[Records for locating described items]
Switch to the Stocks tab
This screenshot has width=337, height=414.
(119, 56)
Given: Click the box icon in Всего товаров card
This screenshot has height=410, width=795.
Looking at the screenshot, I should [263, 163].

## Task goal
Pull out each line of the items above that contains the word "This". Case counts.

## Solution
This screenshot has width=337, height=414.
This screenshot has height=410, width=795.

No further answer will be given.